Ultimately, she considered the project a triumph, because Mom was always way more of a starter than a finisher.  Having completed the beast, size notwithstanding, she had the last word.  There were no other Cowichans, after that.  She referred to this as "quitting while I'm behind".  The yarn bag hung around Mom's house for decades, though.  Child of the Great Depression that she was, she didn't get rid of it - though I suspect she could always hear it mocking her.

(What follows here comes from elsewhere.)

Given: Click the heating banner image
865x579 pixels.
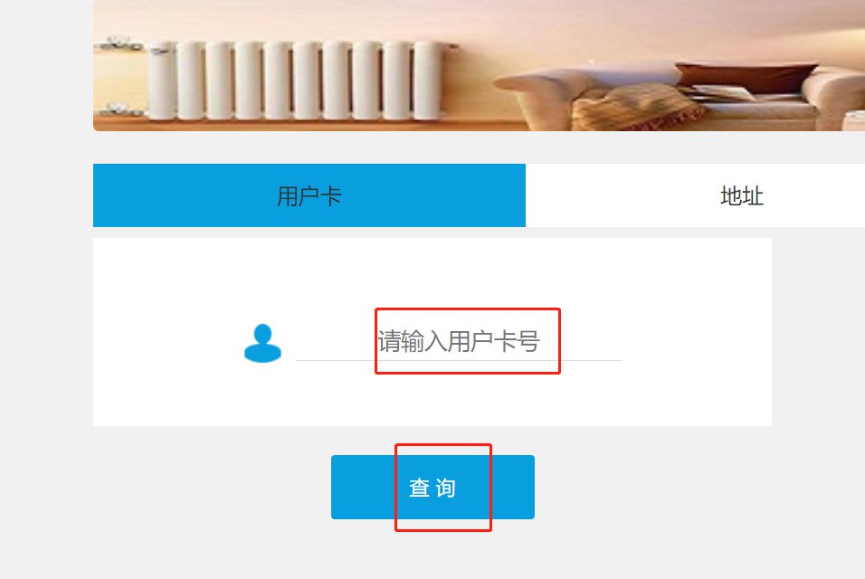Looking at the screenshot, I should pyautogui.click(x=479, y=65).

I forgot all about Mom's Summer of Cowichan Discovery, until I went looking for vintage Cowichan patterns on my own.  It was then that I saw and remembered this face:

It was HIM, the Prince Valiant-haired Canadian boy, who had taunted my mother for all those weeks on the boat.  I'd recognize him anywhere.  I bought the pattern and waited an insufferably long time for the international post.  When it finally came, I applied all my forensic knitting skills to the question of how it had nearly bested Mom. 

To begin with, she had the wrong yarn.  Hers was bulky, but not the 6-strand unspun super-bulky she would have needed.  Could've happened (and has) to any of us.  The instructions are predictably vague, too, and partly in French.  No wonder Mom couldn't get the gauge right, if she even knew it was important. 

I'm so pleased to have finally solved the mystery what went wrong with my Mother's knitting in the summer of 1978.  I feel strangely bad that the grown-up knitting teacher Me couldn't be there to help her back then.  Maybe it's the memory of my helplesness in the face of her frustration that made me a knitter, after all.  My cunning plan is to reknit the Cowichan, Her Cowichan, at the proper gauge, to vindicate her struggle.

This yarn is no longer in production, but I'm sure You, Gentle Readers, can offer some substitution ideas?  What's your Cowichan Story?